Output the listing below, keeping each line exactly as it stands.
*** Block opens ***
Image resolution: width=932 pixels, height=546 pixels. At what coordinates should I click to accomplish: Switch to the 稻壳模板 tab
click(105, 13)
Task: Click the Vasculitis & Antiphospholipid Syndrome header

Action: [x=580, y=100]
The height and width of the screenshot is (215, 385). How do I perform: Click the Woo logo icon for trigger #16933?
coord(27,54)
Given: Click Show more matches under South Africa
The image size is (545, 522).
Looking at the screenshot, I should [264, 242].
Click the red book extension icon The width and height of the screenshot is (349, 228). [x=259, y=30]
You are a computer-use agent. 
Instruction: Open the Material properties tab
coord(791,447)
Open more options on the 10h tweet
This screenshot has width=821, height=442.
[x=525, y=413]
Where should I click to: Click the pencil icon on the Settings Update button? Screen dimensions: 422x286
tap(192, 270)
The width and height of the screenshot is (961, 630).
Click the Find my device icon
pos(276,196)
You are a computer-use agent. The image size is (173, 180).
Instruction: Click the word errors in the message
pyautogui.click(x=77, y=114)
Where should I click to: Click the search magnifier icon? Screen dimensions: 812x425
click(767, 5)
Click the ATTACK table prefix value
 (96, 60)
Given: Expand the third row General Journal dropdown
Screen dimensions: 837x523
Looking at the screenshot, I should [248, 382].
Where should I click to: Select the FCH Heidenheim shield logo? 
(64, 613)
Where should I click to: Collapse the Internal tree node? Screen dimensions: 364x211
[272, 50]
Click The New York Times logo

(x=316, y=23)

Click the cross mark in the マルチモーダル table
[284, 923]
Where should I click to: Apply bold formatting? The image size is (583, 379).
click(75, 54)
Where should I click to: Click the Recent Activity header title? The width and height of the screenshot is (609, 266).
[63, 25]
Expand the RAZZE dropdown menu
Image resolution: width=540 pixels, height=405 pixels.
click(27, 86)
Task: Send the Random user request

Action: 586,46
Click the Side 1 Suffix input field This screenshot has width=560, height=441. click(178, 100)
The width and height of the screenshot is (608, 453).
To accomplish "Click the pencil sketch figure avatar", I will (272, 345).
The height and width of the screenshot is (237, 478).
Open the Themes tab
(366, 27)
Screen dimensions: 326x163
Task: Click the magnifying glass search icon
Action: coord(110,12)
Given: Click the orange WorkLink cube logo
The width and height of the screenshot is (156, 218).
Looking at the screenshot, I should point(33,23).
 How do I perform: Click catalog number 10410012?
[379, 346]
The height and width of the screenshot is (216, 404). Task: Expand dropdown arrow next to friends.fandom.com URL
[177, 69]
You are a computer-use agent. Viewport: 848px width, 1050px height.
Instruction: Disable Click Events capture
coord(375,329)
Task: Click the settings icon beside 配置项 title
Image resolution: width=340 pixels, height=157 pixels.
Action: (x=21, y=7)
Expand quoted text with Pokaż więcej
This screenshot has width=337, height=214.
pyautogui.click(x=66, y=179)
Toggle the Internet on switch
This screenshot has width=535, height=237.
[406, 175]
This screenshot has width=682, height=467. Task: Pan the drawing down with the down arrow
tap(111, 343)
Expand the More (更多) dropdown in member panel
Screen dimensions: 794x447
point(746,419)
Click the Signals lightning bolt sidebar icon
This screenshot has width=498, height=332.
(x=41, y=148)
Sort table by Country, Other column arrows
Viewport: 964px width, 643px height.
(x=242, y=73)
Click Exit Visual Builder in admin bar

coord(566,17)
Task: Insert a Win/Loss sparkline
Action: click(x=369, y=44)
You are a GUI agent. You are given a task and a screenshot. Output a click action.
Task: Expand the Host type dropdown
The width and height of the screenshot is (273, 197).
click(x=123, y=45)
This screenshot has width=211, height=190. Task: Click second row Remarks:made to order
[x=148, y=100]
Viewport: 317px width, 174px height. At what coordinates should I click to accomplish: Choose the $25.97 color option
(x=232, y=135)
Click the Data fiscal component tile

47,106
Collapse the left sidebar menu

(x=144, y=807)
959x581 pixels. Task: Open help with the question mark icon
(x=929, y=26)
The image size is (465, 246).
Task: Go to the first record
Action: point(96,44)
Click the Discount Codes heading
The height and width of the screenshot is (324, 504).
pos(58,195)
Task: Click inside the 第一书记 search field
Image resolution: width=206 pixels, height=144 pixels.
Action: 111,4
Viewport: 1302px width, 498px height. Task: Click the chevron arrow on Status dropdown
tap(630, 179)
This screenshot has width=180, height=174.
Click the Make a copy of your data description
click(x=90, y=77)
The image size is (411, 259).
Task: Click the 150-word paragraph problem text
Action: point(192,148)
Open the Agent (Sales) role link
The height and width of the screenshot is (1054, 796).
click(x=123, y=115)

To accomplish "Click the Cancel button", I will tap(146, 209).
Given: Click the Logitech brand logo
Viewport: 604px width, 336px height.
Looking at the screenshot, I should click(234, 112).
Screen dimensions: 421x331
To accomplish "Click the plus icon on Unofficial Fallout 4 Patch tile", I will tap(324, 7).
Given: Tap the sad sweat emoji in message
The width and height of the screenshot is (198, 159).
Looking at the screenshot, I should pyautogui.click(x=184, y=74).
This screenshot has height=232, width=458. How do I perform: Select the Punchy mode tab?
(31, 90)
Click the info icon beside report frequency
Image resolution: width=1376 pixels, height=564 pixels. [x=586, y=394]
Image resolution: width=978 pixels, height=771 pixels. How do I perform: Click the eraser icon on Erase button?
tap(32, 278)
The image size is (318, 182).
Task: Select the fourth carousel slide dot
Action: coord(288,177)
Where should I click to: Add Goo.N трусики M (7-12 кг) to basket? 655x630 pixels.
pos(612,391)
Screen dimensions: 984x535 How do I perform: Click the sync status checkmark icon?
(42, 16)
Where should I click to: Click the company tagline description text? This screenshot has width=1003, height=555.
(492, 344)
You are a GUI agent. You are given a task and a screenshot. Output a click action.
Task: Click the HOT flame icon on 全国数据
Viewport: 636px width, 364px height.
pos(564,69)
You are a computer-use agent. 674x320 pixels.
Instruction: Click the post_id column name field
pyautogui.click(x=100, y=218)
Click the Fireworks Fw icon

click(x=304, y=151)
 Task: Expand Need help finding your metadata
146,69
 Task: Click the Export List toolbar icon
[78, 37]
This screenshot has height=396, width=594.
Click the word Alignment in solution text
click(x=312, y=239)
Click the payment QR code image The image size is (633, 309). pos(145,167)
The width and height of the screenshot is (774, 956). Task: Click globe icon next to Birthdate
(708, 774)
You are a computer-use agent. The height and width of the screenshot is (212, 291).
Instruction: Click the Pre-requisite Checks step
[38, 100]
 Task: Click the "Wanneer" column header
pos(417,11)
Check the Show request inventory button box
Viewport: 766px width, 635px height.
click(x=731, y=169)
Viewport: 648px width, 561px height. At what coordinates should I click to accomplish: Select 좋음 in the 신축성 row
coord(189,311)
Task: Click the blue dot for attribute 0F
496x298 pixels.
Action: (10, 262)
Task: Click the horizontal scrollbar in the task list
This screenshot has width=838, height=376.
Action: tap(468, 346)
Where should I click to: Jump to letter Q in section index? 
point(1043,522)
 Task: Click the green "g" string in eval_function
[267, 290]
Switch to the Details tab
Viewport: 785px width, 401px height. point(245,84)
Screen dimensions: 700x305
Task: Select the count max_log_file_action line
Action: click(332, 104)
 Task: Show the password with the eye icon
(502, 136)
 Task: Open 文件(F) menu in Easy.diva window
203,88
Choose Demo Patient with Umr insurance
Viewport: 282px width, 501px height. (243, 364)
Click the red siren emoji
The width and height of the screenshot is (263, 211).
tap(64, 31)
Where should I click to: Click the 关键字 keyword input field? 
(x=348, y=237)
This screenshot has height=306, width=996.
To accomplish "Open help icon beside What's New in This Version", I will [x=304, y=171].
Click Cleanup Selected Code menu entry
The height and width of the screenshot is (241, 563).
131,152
*** Block closes ***
- [Answer area]:
Image resolution: width=932 pixels, height=546 pixels. At what coordinates should I click to accomplish: Switch to the 稻壳模板 tab
click(105, 13)
Task: Click the Vasculitis & Antiphospholipid Syndrome header

Action: [x=580, y=100]
The height and width of the screenshot is (215, 385). How do I perform: Click the Woo logo icon for trigger #16933?
coord(27,54)
Given: Click Show more matches under South Africa
The image size is (545, 522).
Looking at the screenshot, I should [264, 242].
Click the red book extension icon The width and height of the screenshot is (349, 228). [x=259, y=30]
You are a computer-use agent. 
Instruction: Open the Material properties tab
coord(791,447)
Open more options on the 10h tweet
This screenshot has width=821, height=442.
[x=525, y=413]
Where should I click to: Click the pencil icon on the Settings Update button? Screen dimensions: 422x286
tap(192, 270)
The width and height of the screenshot is (961, 630).
Click the Find my device icon
pos(276,196)
You are a computer-use agent. The image size is (173, 180).
Instruction: Click the word errors in the message
pyautogui.click(x=77, y=114)
Where should I click to: Click the search magnifier icon? Screen dimensions: 812x425
click(767, 5)
Click the ATTACK table prefix value
 (96, 60)
Given: Expand the third row General Journal dropdown
Screen dimensions: 837x523
Looking at the screenshot, I should [248, 382].
Where should I click to: Select the FCH Heidenheim shield logo? 
(64, 613)
Where should I click to: Collapse the Internal tree node? Screen dimensions: 364x211
[272, 50]
Click The New York Times logo

(x=316, y=23)

Click the cross mark in the マルチモーダル table
[284, 923]
Where should I click to: Apply bold formatting? The image size is (583, 379).
click(75, 54)
Where should I click to: Click the Recent Activity header title? The width and height of the screenshot is (609, 266).
[63, 25]
Expand the RAZZE dropdown menu
Image resolution: width=540 pixels, height=405 pixels.
click(27, 86)
Task: Send the Random user request

Action: 586,46
Click the Side 1 Suffix input field This screenshot has width=560, height=441. click(178, 100)
The width and height of the screenshot is (608, 453).
To accomplish "Click the pencil sketch figure avatar", I will (272, 345).
The height and width of the screenshot is (237, 478).
Open the Themes tab
(366, 27)
Screen dimensions: 326x163
Task: Click the magnifying glass search icon
Action: coord(110,12)
Given: Click the orange WorkLink cube logo
The width and height of the screenshot is (156, 218).
Looking at the screenshot, I should point(33,23).
 How do I perform: Click catalog number 10410012?
[379, 346]
The height and width of the screenshot is (216, 404). Task: Expand dropdown arrow next to friends.fandom.com URL
[177, 69]
You are a computer-use agent. Viewport: 848px width, 1050px height.
Instruction: Disable Click Events capture
coord(375,329)
Task: Click the settings icon beside 配置项 title
Image resolution: width=340 pixels, height=157 pixels.
Action: (x=21, y=7)
Expand quoted text with Pokaż więcej
This screenshot has width=337, height=214.
pyautogui.click(x=66, y=179)
Toggle the Internet on switch
This screenshot has width=535, height=237.
[406, 175]
This screenshot has width=682, height=467. Task: Pan the drawing down with the down arrow
tap(111, 343)
Expand the More (更多) dropdown in member panel
Screen dimensions: 794x447
point(746,419)
Click the Signals lightning bolt sidebar icon
This screenshot has width=498, height=332.
(x=41, y=148)
Sort table by Country, Other column arrows
Viewport: 964px width, 643px height.
(x=242, y=73)
Click Exit Visual Builder in admin bar

coord(566,17)
Task: Insert a Win/Loss sparkline
Action: click(x=369, y=44)
You are a GUI agent. You are given a task and a screenshot. Output a click action.
Task: Expand the Host type dropdown
The width and height of the screenshot is (273, 197).
click(x=123, y=45)
This screenshot has width=211, height=190. Task: Click second row Remarks:made to order
[x=148, y=100]
Viewport: 317px width, 174px height. At what coordinates should I click to accomplish: Choose the $25.97 color option
(x=232, y=135)
Click the Data fiscal component tile

47,106
Collapse the left sidebar menu

(x=144, y=807)
959x581 pixels. Task: Open help with the question mark icon
(x=929, y=26)
The image size is (465, 246).
Task: Go to the first record
Action: point(96,44)
Click the Discount Codes heading
The height and width of the screenshot is (324, 504).
pos(58,195)
Task: Click inside the 第一书记 search field
Image resolution: width=206 pixels, height=144 pixels.
Action: 111,4
Viewport: 1302px width, 498px height. Task: Click the chevron arrow on Status dropdown
tap(630, 179)
This screenshot has width=180, height=174.
Click the Make a copy of your data description
click(x=90, y=77)
The image size is (411, 259).
Task: Click the 150-word paragraph problem text
Action: point(192,148)
Open the Agent (Sales) role link
The height and width of the screenshot is (1054, 796).
click(x=123, y=115)

To accomplish "Click the Cancel button", I will tap(146, 209).
Given: Click the Logitech brand logo
Viewport: 604px width, 336px height.
Looking at the screenshot, I should click(234, 112).
Screen dimensions: 421x331
To accomplish "Click the plus icon on Unofficial Fallout 4 Patch tile", I will tap(324, 7).
Given: Tap the sad sweat emoji in message
The width and height of the screenshot is (198, 159).
Looking at the screenshot, I should pyautogui.click(x=184, y=74).
This screenshot has height=232, width=458. How do I perform: Select the Punchy mode tab?
(31, 90)
Click the info icon beside report frequency
Image resolution: width=1376 pixels, height=564 pixels. [x=586, y=394]
Image resolution: width=978 pixels, height=771 pixels. How do I perform: Click the eraser icon on Erase button?
tap(32, 278)
The image size is (318, 182).
Task: Select the fourth carousel slide dot
Action: coord(288,177)
Where should I click to: Add Goo.N трусики M (7-12 кг) to basket? 655x630 pixels.
pos(612,391)
Screen dimensions: 984x535 How do I perform: Click the sync status checkmark icon?
(42, 16)
Where should I click to: Click the company tagline description text? This screenshot has width=1003, height=555.
(492, 344)
You are a GUI agent. You are given a task and a screenshot. Output a click action.
Task: Click the HOT flame icon on 全国数据
Viewport: 636px width, 364px height.
pos(564,69)
You are a computer-use agent. 674x320 pixels.
Instruction: Click the post_id column name field
pyautogui.click(x=100, y=218)
Click the Fireworks Fw icon

click(x=304, y=151)
 Task: Expand Need help finding your metadata
146,69
 Task: Click the Export List toolbar icon
[78, 37]
This screenshot has height=396, width=594.
Click the word Alignment in solution text
click(x=312, y=239)
Click the payment QR code image The image size is (633, 309). pos(145,167)
The width and height of the screenshot is (774, 956). Task: Click globe icon next to Birthdate
(708, 774)
You are a computer-use agent. The height and width of the screenshot is (212, 291).
Instruction: Click the Pre-requisite Checks step
[38, 100]
 Task: Click the "Wanneer" column header
pos(417,11)
Check the Show request inventory button box
Viewport: 766px width, 635px height.
click(x=731, y=169)
Viewport: 648px width, 561px height. At what coordinates should I click to accomplish: Select 좋음 in the 신축성 row
coord(189,311)
Task: Click the blue dot for attribute 0F
496x298 pixels.
Action: (10, 262)
Task: Click the horizontal scrollbar in the task list
This screenshot has width=838, height=376.
Action: tap(468, 346)
Where should I click to: Jump to letter Q in section index? 
point(1043,522)
 Task: Click the green "g" string in eval_function
[267, 290]
Switch to the Details tab
Viewport: 785px width, 401px height. point(245,84)
Screen dimensions: 700x305
Task: Select the count max_log_file_action line
Action: click(332, 104)
 Task: Show the password with the eye icon
(502, 136)
 Task: Open 文件(F) menu in Easy.diva window
203,88
Choose Demo Patient with Umr insurance
Viewport: 282px width, 501px height. (243, 364)
Click the red siren emoji
The width and height of the screenshot is (263, 211).
tap(64, 31)
Where should I click to: Click the 关键字 keyword input field? 
(x=348, y=237)
This screenshot has height=306, width=996.
To accomplish "Open help icon beside What's New in This Version", I will [x=304, y=171].
Click Cleanup Selected Code menu entry
The height and width of the screenshot is (241, 563).
131,152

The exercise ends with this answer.